**Input data**
•••••

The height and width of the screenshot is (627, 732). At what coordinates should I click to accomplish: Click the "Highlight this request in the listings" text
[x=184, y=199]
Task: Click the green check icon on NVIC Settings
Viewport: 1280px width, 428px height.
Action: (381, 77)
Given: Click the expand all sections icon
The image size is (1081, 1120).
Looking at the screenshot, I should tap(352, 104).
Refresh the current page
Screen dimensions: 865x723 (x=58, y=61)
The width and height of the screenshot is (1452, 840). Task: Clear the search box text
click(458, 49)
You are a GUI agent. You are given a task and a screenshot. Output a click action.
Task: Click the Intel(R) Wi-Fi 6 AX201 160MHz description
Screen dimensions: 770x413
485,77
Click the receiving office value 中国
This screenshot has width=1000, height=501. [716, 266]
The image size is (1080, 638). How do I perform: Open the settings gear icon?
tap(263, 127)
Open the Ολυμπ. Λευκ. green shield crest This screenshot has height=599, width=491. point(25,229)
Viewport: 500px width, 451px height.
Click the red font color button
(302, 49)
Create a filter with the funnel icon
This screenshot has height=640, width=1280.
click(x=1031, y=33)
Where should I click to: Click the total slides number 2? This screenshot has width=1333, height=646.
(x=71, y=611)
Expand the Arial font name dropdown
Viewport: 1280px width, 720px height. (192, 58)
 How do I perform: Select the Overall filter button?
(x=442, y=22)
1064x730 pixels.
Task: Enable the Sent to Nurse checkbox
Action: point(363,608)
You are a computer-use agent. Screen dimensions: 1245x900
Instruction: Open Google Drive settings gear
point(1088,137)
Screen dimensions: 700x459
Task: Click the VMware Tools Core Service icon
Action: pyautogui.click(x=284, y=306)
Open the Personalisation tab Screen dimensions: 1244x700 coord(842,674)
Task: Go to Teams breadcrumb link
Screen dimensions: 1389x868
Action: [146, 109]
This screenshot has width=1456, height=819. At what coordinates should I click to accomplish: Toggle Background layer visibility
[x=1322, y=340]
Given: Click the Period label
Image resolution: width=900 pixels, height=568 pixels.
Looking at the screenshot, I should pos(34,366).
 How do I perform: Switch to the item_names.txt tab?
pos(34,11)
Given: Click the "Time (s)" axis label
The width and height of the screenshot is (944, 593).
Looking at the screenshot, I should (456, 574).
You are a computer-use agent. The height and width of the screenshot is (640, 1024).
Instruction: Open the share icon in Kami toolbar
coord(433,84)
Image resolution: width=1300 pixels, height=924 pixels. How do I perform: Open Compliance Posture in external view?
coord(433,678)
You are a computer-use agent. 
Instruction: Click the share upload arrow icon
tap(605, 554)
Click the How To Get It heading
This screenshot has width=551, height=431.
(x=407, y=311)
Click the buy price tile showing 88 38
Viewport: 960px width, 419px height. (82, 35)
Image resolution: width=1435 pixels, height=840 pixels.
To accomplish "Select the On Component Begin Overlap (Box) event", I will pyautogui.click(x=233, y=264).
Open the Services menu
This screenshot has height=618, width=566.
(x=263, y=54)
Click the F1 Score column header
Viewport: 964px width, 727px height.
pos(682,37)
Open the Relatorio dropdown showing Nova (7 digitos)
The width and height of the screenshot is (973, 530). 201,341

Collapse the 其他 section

•••••

Retype the listing above word for word.

**Solution to this exercise**
The height and width of the screenshot is (627, 732). At what coordinates should I click to accomplish: Click the "Highlight this request in the listings" text
[x=184, y=199]
Task: Click the green check icon on NVIC Settings
Viewport: 1280px width, 428px height.
Action: (381, 77)
Given: Click the expand all sections icon
The image size is (1081, 1120).
Looking at the screenshot, I should tap(352, 104).
Refresh the current page
Screen dimensions: 865x723 (x=58, y=61)
The width and height of the screenshot is (1452, 840). Task: Clear the search box text
click(458, 49)
You are a GUI agent. You are given a task and a screenshot. Output a click action.
Task: Click the Intel(R) Wi-Fi 6 AX201 160MHz description
Screen dimensions: 770x413
485,77
Click the receiving office value 中国
This screenshot has width=1000, height=501. [716, 266]
The image size is (1080, 638). How do I perform: Open the settings gear icon?
tap(263, 127)
Open the Ολυμπ. Λευκ. green shield crest This screenshot has height=599, width=491. point(25,229)
Viewport: 500px width, 451px height.
Click the red font color button
(302, 49)
Create a filter with the funnel icon
This screenshot has height=640, width=1280.
click(x=1031, y=33)
Where should I click to: Click the total slides number 2? This screenshot has width=1333, height=646.
(x=71, y=611)
Expand the Arial font name dropdown
Viewport: 1280px width, 720px height. (192, 58)
 How do I perform: Select the Overall filter button?
(x=442, y=22)
1064x730 pixels.
Task: Enable the Sent to Nurse checkbox
Action: point(363,608)
You are a computer-use agent. Screen dimensions: 1245x900
Instruction: Open Google Drive settings gear
point(1088,137)
Screen dimensions: 700x459
Task: Click the VMware Tools Core Service icon
Action: pyautogui.click(x=284, y=306)
Open the Personalisation tab Screen dimensions: 1244x700 coord(842,674)
Task: Go to Teams breadcrumb link
Screen dimensions: 1389x868
Action: [146, 109]
This screenshot has width=1456, height=819. At what coordinates should I click to accomplish: Toggle Background layer visibility
[x=1322, y=340]
Given: Click the Period label
Image resolution: width=900 pixels, height=568 pixels.
Looking at the screenshot, I should pos(34,366).
 How do I perform: Switch to the item_names.txt tab?
pos(34,11)
Given: Click the "Time (s)" axis label
The width and height of the screenshot is (944, 593).
Looking at the screenshot, I should (456, 574).
You are a computer-use agent. The height and width of the screenshot is (640, 1024).
Instruction: Open the share icon in Kami toolbar
coord(433,84)
Image resolution: width=1300 pixels, height=924 pixels. How do I perform: Open Compliance Posture in external view?
coord(433,678)
You are a computer-use agent. 
Instruction: Click the share upload arrow icon
tap(605, 554)
Click the How To Get It heading
This screenshot has width=551, height=431.
(x=407, y=311)
Click the buy price tile showing 88 38
Viewport: 960px width, 419px height. (82, 35)
Image resolution: width=1435 pixels, height=840 pixels.
To accomplish "Select the On Component Begin Overlap (Box) event", I will pyautogui.click(x=233, y=264).
Open the Services menu
This screenshot has height=618, width=566.
(x=263, y=54)
Click the F1 Score column header
Viewport: 964px width, 727px height.
pos(682,37)
Open the Relatorio dropdown showing Nova (7 digitos)
The width and height of the screenshot is (973, 530). 201,341

Collapse the 其他 section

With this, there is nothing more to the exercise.